* **Fragmento**
----------

Sin duda alguna este ha sido el trimestre Javier Camarena de la Temporada 2019-20 del Teatro Real. El tenor ha pisado el escenario para hacer una representación de L’elisir d’amore de Donizetti con bis incluido, dar un recital “íntimo” a favor de la Fundación Teatro Real, y acaba de estrenar Il Pirata de Bellini, en la que estará en varias representaciones.

(c) Javier del Real
Esta vinculación con el teatro se creó desde aquel mítico bis en La fille de regiment, también de Donizetti. Lo que hizo que después estuviera presente en I puritani, La favorita, Lucía de Lammermoor y el citado L’elisir d’amore. Vista en perspectiva parece que entre Camarena y el teatro (y su público) se está forjando, o se ha forjado ya, una relación como la que llegó a haber y hay con Plácido Domingo.
No hay duda que, al menos en Madrid, Javier Camarena es un divo. Las masas operísticas, si es que existen, le siguen y persiguen. Y corre el rumor de que los florecidos madrileños, es decir, el club de fans de Juan Diego Flórez en Madrid, se están pasando a Javier Camarena, más que nada porque este tenor, además de cantar como a ellos les gusta, visita la capital con regularidad, la disfruta y la pasea. Es decir, les conoce.
Contado así parece la típica historia decimonónica y, también, todo hay que decirlo, del pasado siglo XX. Sin embargo, esta historia de un divo está pasando ahora mismo, en pleno siglo XXI, en una capital que se considera moderna, tanto que acoge una cumbre mundial para luchar contra el cambio climático. Sucede en un momento en el que se dice que para poner una ópera en pie no hacen falta voces concretas porque, si bien es cierto que existen unas voces mejores que otras para determinadas óperas, la calidad de los cantantes, en general, es buena. Lo suficientemente alta como para poder dar un buen espectáculo, al menos vocal.
Hay quien dice que este tipo de figuras siguen siendo necesarias para hacer caja. Es decir, llenar las arcas y sufragar los gastos de los carísimos teatros de ópera. La vinculación Javier Camarena con el Teatro Real parece confirmarlo. Es anunciar su nombre y agotar entradas. Tanto para su L’elisir d’amore como para el recital las entradas se acabaron con mucha antelación, y eso que para el recital no eran nada baratas. De hecho, a la hora de escribir este artículo quedan ya muy pocas entradas para sus representaciones de Il Pirata. Ninguna de las asequibles, aunque tengan mala visibilidad del escenario, ni tampoco de las más caras, las de la Zona Premium de butaca.

----------

* **Instrucción**
Transcribe, por favor, la parte del fragmento sobre Javier Camarena que empieza con las palabras que contienen "Sin duda alguna" y termina con "en varias representaciones.". Los datos no tienen ninguna relación con el fragmento sobre Javier Camarena.

----------

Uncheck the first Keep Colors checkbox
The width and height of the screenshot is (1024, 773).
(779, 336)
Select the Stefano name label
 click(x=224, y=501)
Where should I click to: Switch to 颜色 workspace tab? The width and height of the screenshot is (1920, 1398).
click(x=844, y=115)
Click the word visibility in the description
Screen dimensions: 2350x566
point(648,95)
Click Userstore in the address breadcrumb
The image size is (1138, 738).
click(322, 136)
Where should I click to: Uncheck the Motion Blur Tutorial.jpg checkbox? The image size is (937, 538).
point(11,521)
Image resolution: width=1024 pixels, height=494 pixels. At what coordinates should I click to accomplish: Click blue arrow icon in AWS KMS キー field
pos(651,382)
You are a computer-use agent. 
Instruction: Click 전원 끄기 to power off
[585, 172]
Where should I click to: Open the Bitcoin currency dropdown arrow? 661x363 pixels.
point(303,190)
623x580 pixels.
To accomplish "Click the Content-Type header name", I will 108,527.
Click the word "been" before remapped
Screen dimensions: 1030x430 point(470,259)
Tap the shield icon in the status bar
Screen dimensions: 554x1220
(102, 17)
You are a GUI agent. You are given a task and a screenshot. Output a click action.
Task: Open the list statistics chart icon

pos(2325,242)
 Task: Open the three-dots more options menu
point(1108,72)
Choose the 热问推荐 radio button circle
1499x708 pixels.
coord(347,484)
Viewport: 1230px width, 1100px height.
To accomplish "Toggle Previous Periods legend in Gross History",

----------

* **Respuesta correcta**
Sin duda alguna este ha sido el trimestre Javier Camarena de la Temporada 2019-20 del Teatro Real. El tenor ha pisado el escenario para hacer una representación de L’elisir d’amore de Donizetti con bis incluido, dar un recital “íntimo” a favor de la Fundación Teatro Real, y acaba de estrenar Il Pirata de Bellini, en la que estará en varias representaciones.